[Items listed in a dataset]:
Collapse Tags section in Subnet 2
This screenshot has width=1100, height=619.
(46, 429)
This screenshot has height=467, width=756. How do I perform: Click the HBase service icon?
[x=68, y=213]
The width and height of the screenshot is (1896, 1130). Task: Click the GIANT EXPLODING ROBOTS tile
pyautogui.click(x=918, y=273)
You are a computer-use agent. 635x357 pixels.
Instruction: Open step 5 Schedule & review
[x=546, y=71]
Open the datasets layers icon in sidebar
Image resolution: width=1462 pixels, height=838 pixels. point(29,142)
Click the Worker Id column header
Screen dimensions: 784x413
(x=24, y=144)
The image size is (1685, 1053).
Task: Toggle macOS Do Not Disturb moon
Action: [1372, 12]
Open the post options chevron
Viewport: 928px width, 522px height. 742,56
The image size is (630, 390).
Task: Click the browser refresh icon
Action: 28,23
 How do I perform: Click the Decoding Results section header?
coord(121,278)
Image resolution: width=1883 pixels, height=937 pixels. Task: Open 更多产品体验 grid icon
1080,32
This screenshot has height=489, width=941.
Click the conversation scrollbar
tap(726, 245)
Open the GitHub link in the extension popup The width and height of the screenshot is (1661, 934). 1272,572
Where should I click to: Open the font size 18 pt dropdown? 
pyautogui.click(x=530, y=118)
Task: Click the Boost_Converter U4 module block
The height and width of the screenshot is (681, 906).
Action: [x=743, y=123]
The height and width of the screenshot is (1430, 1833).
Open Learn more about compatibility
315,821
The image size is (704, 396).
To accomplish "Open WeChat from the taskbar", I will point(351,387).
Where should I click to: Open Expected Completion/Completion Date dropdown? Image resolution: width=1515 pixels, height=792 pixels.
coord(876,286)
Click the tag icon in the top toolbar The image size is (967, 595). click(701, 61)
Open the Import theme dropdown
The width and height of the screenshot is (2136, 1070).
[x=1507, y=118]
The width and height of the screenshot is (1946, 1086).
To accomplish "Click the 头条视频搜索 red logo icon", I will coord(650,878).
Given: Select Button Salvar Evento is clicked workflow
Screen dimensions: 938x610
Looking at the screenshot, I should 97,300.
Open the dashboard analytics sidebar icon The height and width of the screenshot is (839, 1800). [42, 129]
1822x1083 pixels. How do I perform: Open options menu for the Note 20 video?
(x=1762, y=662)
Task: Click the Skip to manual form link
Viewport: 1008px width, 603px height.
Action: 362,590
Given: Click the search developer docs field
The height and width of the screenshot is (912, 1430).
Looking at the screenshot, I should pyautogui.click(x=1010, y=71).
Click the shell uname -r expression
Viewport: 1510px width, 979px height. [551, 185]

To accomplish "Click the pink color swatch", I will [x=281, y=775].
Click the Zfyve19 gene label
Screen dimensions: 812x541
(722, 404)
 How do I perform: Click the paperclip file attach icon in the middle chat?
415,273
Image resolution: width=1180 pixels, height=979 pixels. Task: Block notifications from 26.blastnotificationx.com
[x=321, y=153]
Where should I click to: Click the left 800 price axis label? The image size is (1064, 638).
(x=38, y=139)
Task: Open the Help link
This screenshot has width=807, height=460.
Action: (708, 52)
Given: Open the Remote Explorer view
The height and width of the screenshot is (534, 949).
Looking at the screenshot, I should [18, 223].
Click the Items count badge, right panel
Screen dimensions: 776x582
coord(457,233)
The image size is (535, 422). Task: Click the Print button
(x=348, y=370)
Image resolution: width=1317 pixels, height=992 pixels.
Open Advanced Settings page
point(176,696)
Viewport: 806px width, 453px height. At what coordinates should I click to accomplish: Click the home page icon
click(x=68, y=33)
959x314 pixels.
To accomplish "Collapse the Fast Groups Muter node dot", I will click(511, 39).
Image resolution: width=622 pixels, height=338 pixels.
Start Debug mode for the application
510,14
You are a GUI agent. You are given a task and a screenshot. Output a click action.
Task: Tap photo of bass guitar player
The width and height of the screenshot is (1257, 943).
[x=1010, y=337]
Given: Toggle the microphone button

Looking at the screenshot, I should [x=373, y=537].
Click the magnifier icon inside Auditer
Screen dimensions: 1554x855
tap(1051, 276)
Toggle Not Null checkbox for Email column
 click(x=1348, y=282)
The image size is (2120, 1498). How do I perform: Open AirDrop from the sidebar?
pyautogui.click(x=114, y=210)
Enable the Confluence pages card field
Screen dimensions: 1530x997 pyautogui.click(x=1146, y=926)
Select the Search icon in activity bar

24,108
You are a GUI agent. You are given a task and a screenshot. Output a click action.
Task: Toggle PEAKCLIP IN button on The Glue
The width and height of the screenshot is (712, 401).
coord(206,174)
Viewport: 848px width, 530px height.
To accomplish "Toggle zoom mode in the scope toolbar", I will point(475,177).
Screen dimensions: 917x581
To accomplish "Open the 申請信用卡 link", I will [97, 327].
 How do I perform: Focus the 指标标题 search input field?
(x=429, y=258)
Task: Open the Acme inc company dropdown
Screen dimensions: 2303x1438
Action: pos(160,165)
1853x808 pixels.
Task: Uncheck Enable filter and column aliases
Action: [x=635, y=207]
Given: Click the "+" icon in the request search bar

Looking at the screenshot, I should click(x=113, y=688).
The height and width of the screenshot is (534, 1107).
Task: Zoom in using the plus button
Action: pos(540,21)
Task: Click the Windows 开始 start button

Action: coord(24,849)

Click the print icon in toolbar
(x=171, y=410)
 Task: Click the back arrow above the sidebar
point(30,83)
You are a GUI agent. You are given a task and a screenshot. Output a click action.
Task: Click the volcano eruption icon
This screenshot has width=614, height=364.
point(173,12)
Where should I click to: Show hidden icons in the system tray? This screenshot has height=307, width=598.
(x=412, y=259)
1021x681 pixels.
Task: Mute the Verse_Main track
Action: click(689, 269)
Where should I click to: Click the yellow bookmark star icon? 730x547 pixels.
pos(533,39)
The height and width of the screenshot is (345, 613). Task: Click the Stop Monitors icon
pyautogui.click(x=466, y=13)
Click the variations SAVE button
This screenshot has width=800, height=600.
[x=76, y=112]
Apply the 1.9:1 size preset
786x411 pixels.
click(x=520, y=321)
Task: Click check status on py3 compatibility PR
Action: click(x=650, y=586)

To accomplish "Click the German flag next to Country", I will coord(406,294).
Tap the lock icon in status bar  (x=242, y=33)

[To do]:
Copy every line where the word "link" is present in the entries above.

[Answer section]:
Open the GitHub link in the extension popup The width and height of the screenshot is (1661, 934). 1272,572
Task: Click the Skip to manual form link
Task: Open the Help link
To accomplish "Open the 申請信用卡 link", I will [97, 327].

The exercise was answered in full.